Il Regno Unito vieta la vendita di olio d'oliva "alla spina"

A partire dal 13 dicembre 2014, nel Regno Unito sarà vietata la vendita di olio d'oliva "sfuso", ma i dettagli della nuova normativa sono ancora scarsi.

Servizi di "self-service" come questo saranno vietati a partire dal 13 dicembre 2014 (Foto: Deli-cious Fine Foods Ltd.)
Servizi di "self-service" come questo saranno vietati a partire dal 13 dicembre 2014 (Foto: Deli-cious Fine Foods Ltd.)

Senza troppo clamore, la Rural Payments Agency (RPA) del Dipartimento britannico per l'Ambiente, l'Alimentazione e gli Affari rurali, responsabile della supervisione delle norme di commercializzazione dell'UE per l'olio d'oliva nel Regno Unito, ha vietato la vendita di oli d'oliva "alla spina", secondo quanto riportato sul sito web del governo britannico. La norma entrerà in vigore il 13 dicembre 2014

.I negozi di olio d’oliva “alla spina” o “self-service”, dove i consumatori sono invitati ad assaggiare oli d’oliva erogati da contenitori di acciaio lucido chiamati “fusti”, hanno aperto in tutto il Regno Unito, negli Stati Uniti e nel mondo. Si stima che solo negli Stati Uniti ci siano più di 500 negozi di questo tipo.

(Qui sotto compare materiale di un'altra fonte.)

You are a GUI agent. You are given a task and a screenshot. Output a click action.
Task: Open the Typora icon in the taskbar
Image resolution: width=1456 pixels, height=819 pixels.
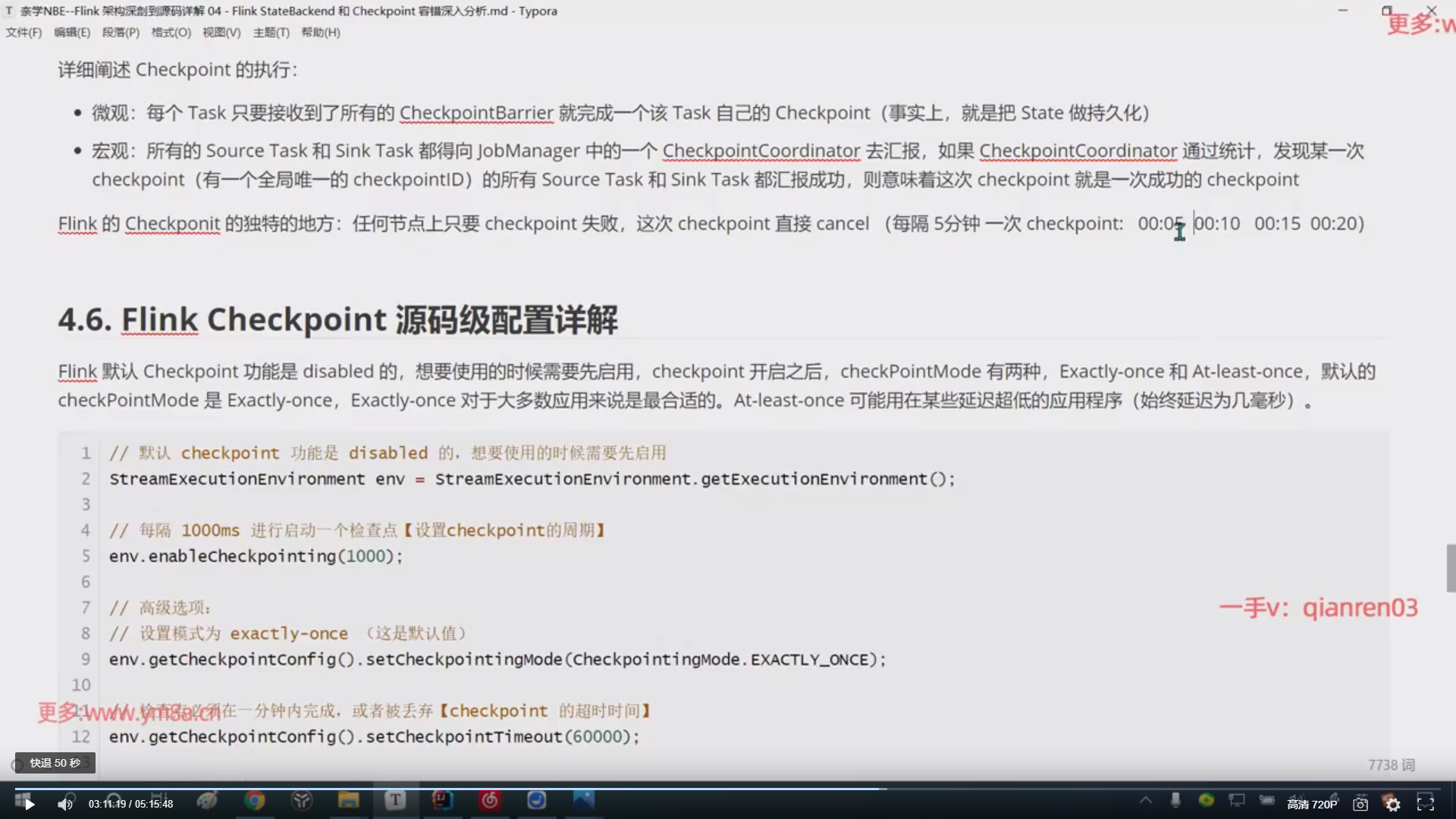[x=395, y=801]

Nel documento "Olive Oil Regulations and Inspections" (Regolamenti e ispezioni sull'olio d'oliva) dell'RPA, aggiornato il 20 agosto, l'agenzia vieta la vendita di oli d'oliva "alla spina nella loro forma pura". La norma si applica agli oli d'oliva extravergini, vergini e raffinati, nonché all'olio di sansa di oliva. Gli oli d'oliva aromatizzati, come quelli all'aglio, non sono interessati dalla norma.

Il nuovo regolamento fornisce scarsi dettagli e non è chiaro esattamente quando un rivenditore commetterebbe una violazione. Ad esempio, se un negozio invitasse i consumatori a degustare semplicemente gli oli d'oliva da contenitori sfusi e vendesse gli oli in bottiglie pre-riempite conformi alle norme di etichettatura, ciò non sembrerebbe costituire un'infrazione.

Olive Oil Times ha chiesto chiarimenti sulla norma ai rappresentanti della Rural Payments Agency, ma non ha ancora ricevuto risposta.

Inoltre, in base al nuovo regolamento, le etichette dell’olio d’oliva vergine devono indicare il paese di origine, mentre quelle degli oli raffinati no. Chiunque imbottigli olio d’oliva dovrà tenere registri dettagliati che saranno soggetti a ispezioni da parte della RPA in qualsiasi momento.

Secondo il suo sito web, la RPA applica gli standard dell’UE “attraverso oltre 25.000 ispezioni nei punti vendita all’ingrosso e al dettaglio”.

Il nuovo divieto è stato subito criticato da alcuni, secondo i quali danneggerebbe le piccole imprese e limiterebbe le scelte dei consumatori che stanno appena iniziando a scoprire le caratteristiche gustative e i benefici per la salute dell'olio extravergine di oliva, mentre altri lo hanno definito una mossa necessaria per sostenere la fiducia dei consumatori e le nuove leggi UE sull'etichettatura.

L'anno scorso, l'Unione Europea ha fatto marcia indietro su una proposta volta a vietare le bottiglie di olio d'oliva ricaricabili nei ristoranti. La Spagna ha successivamente emanato un proprio divieto con ampio sostegno da parte del settore.